The truth is that if we are true to our conscience, we will not always agree with oneanother.  Nevertheless no matter how strongly or passionately we may disagree, we must still strive to love and love as the Bible understands it is simply treating others as we ourselves wish to be treated.  Of course it must be admitted that this can be far easier said than done.  In fact sometimes doing this even seems to go against our very nature.

Several years ago there was a news clip on TV about that day’s events at the CNE.  A part of the clip showed a family walking down the midway and all were obviously having a good time.  The family consisted of a mother, father and two kids, a boy who was about five or six and his younger sister.  The girl was carrying a big inflatable mallet and without any warning or provocation, she suddenly hauled off and clobbered her brother over the head with it!  It wouldn’t have hurt him but the boy’s face screwed up in tears of rage and protest, but before he could utter a sound the camera switched over to something else.

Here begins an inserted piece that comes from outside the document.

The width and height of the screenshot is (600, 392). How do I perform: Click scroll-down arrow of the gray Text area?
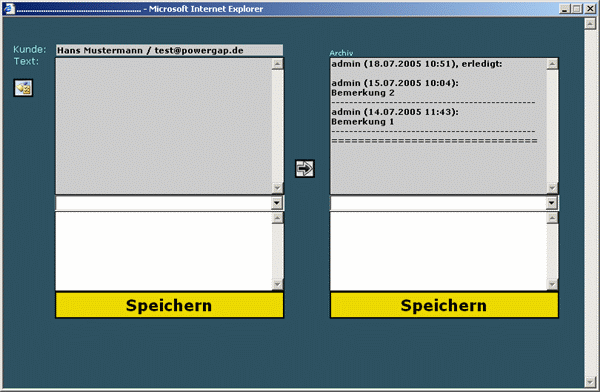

Now no real harm was done but I wondered.  Why did the little girl do it?  Would she have liked it if he had done the same thing to her?  It almost seems to be a part of our nature to sometimes, figuratively speaking, clobber oneanother over the head by the things we say and do.  And then we wonder why we don’t get along!  To get along means taking Jesus’ command to love seriously and this does not always come easily.  Consider this true story from the writer Jim Taylor.

 

“It was a tense, very difficult meeting.  The committee had been dealing with the problem of an employee who had committed a theft.

‘This business cannot function with people who are thieves,’ said one of the members of the committee.  There was widespread agreement.

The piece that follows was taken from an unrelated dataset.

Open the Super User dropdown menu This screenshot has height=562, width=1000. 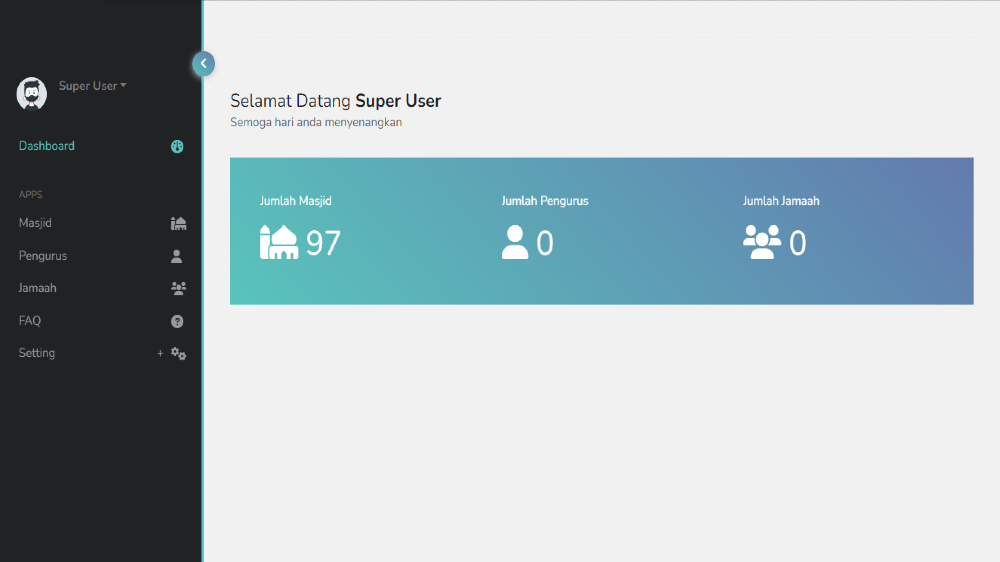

‘I think a rule is a rule,’ said the manager.  ‘All of the employees will be watching us to see if we enforce the rules.’

‘As I see it, this is a cut-and-dried case.  She admitted that she stole the money.  She knows that it is wrong.  It’s as simple as that,’ chimed a third.

At length, one of our colleagues spoke up, a rather quiet person not known for her leadership.  ‘I think our company ought to be the sort of place where people are more important even than good rules.  As you say, she has admitted her guilt.  There are mitigating circumstances – her marriage situation, her two children.  None of that excuses this.  But I don’t think she is asking to be excused.  I think she is asking us to give her another chance.  I would like all of our employees to know that this is the sort of company where someone can make a terrible, tragic mistake and yet be given a second chance.’

And in that tension filled, darkened room, wrote Taylor, the light shone.”

 

As Taylor wrote, the light shone because, one person, as difficult or even as distasteful as it may have been for her, chose to treat another as no doubt she would wish to be treated in the same circumstances.  The light shone because she chose to love.

I began today’s message with the story of an unhappy episode from almost forty years ago and I ended my account with myself and a fellow student sitting alone in the room together.  That however is not the end of the story.  The next day we all came together again and the room was full of tension; the harsh words of the previous day had neither been forgotten nor forgiven.  Then the Roman Catholic priest spoke up saying that since the Roman Catholic students could not take communion from the Protestant chaplain, he would celebrate communion for all of us.  I asked him how he could do that since his own church’s rules quite firmly said that he couldn’t give communion to us Protestants.  His reply was that he knew what his church’s rules were but he had decided to follow his conscience.  “I have no problem celebrating communion for you” he said.  “Do you have a problem taking communion from me?”  The answer was ‘no’ and so it was done.  The differences remained and they were very real but even so we still came together as a community of faith; we did so simply because of the decision to love, to treat oneanother as we ourselves wished to be treated.